**** Data for review ****

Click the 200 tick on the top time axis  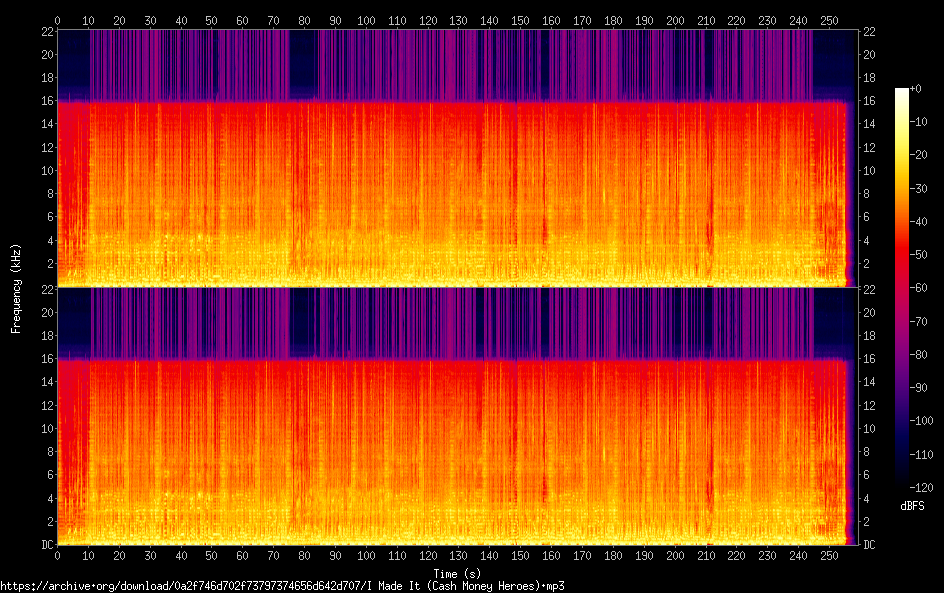[675, 20]
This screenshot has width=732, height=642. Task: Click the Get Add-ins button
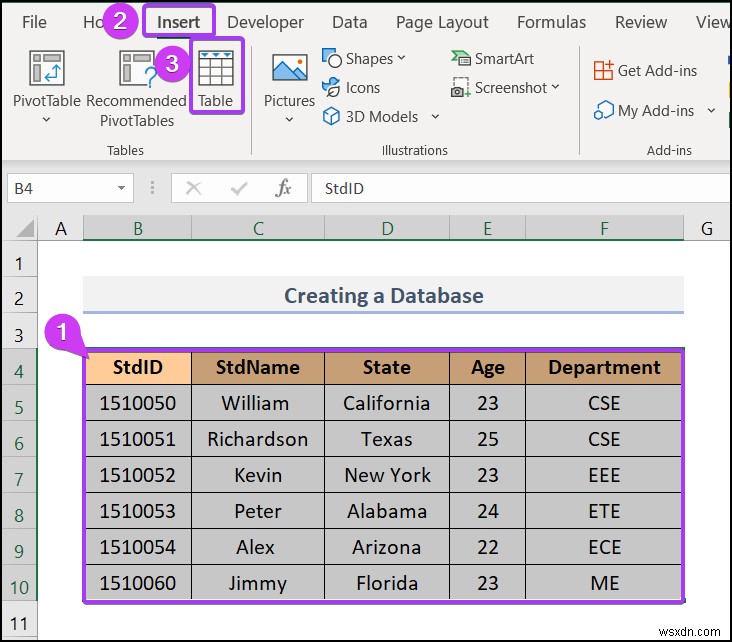coord(645,70)
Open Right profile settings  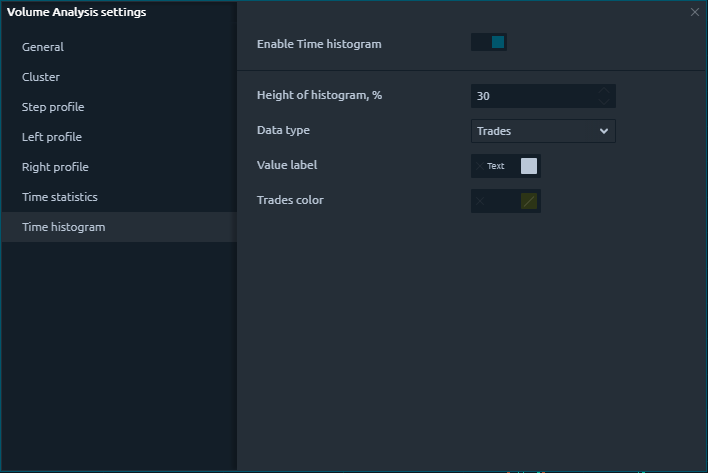pos(55,167)
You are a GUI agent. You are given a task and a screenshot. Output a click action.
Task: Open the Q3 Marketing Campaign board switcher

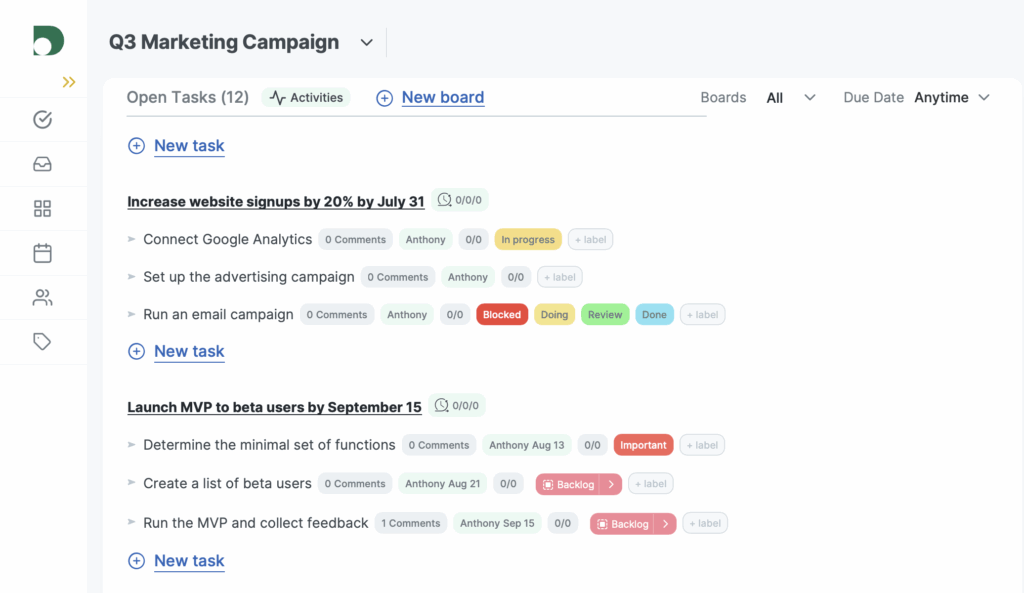(x=366, y=42)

****

• Task to complete: Your answer should consist solely of the lines from the one with "Task: Open the" through the last line of the entries, restated word for word, with the pictures omitted.

• The completed task:
Task: Open the Q3 Marketing Campaign board switcher

(x=366, y=42)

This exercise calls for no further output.